Pues miren de qué les ha servido hacer la ola, corriendo a condenar antes que la izquierda el intolerable escrache que aquí también repudiamos en la casa de la vicepresidenta del Consell sin apenas recordar -salvo honrosas excepciones- que con Rita Barberá o con los hijos de Esteban González Pons hubo silencios clamorosos o minimizaciones vergonzantes de quienes ahora se rasgan las vestiduras. Y no vale hacer distingos entre causas sociales y no sociales cuando los sociales insultan y aporrean puertas. Eso también hay que condenarlo.

Valencia, tierra de ultras y fascistas. Por si no teníamos bastante con haber pasado al imaginario colectivo como el principal secadero de chorizos de España, toma más tazas de hipoteca reputacional. No importa si de paso afectamos -infinitamente más de lo merecido- la imagen de las Fallas y del Valencia Club de Fútbol. La simple amenaza de mancillarlas con esa etiqueta hará que ellos mismos se la pongan empleándose como si su existencia girara alrededor de unas decenas de energúmenos. La agenda dictada por independentistas e izquierda cómplice marca que desde que la policía intentara hacer cumplir la ley en Cataluña hayan brotado “hordas de fascistas”, naturalmente en Valencia. Por mucho que Ximo Puig haya dicho que era sólo “un puñado” la propaganda ha sentenciado que aquí hay un Núremberg incipiente.
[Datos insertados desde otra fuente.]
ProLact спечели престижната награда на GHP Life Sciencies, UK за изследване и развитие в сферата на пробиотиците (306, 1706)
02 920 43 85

Nada justifica la violencia de esos asociales. Ni de ningún otro. Pero tampoco nada justifica la exageración de hacer creer al resto del mundo que cualquiera que se manifieste vociferante contra la izquierda es fascista y cualquiera que lo haga contra la derecha es demócrata. Lo que es escrache en un caso no puede ser libertad de expresión en otro. Y el PP y los resortes de poder que aún atesora no pueden callar, han de zafarse de esa trampa dialéctica si quieren volver a gobernar.

Las encuestas no publicadas, las que manejan en el Palau, les son favorables, con el imprescindible concurso de Ciudadanos. La izquierda informada lo sabe. Y juega sus bazas: agitar la calle al menor pretexto y criminalizar a los ciudadanos que salían de El Corte Inglés a gritar “fuera” a los catalanistas que se manifestaron por la calle Colón el 9 por la tarde (año tras año en franca recesión desde las decenas de miles hasta los seiscientos) porque no les gusta lo que ven en Cataluña y empiezan a temer que nosotros seamos los siguientes.

La reacción sostenida y en bloque de Compromís contra la policía y los jueces cuando les han tocado el pito desde Cataluña (la que se gasta en acción exterior lo que no tiene para sanidad), entendiendo cuando no justificando o incluso defendiendo a los golpistas del norte que sólo saben hablar de diálogo en monólogos, y rayana en la deslealtad institucional en casos como el del presidente de las Cortes, ha hecho que cayeran las vendas de color naranja con la que muchos aquí votaron en 2015.

Y todo ello sin perjuicio -insistimos- de las responsabilidades a las que hayan de hacer frente los salvajes de la tarde del 9-O (¿veinte, cincuenta, cien?) y los que intolerablemente asustaron nueve días más tarde en su casa a Mónica Oltra y allegados.

Las fichas sobre el tablero están así: el delegado del Gobierno -encantado con ser ministerio de la oposición- pide calma, Compromís lanza sus Zero (Grezzi, Nomdedéu, Nadal) contra el portaaviones del Estado, y Puig cultiva la imagen de moderado centrado que le dejan sus dos flancos, uno al que siempre se le acusa de connivencia con los violentos (por muchos que los identifique y/o detenga), y el otro al que le importa tres pepinos decir barbaridades porque siempre serán manifestaciones de opiniones particulares en ejercicio de la libertad de expresión que en nada comprometen la posición oficial -moderada, como Puig con corbata y Oltra con camiseta debajo de Zara- del Consell.

Y en esas llega Aznar y dice que no quiere una reforma de la Constitución que dé a Cataluña a plazos lo que ahora no se le quiere dar. ¡Él, que le pactó con Pujol una de las primeras entregas a cuenta!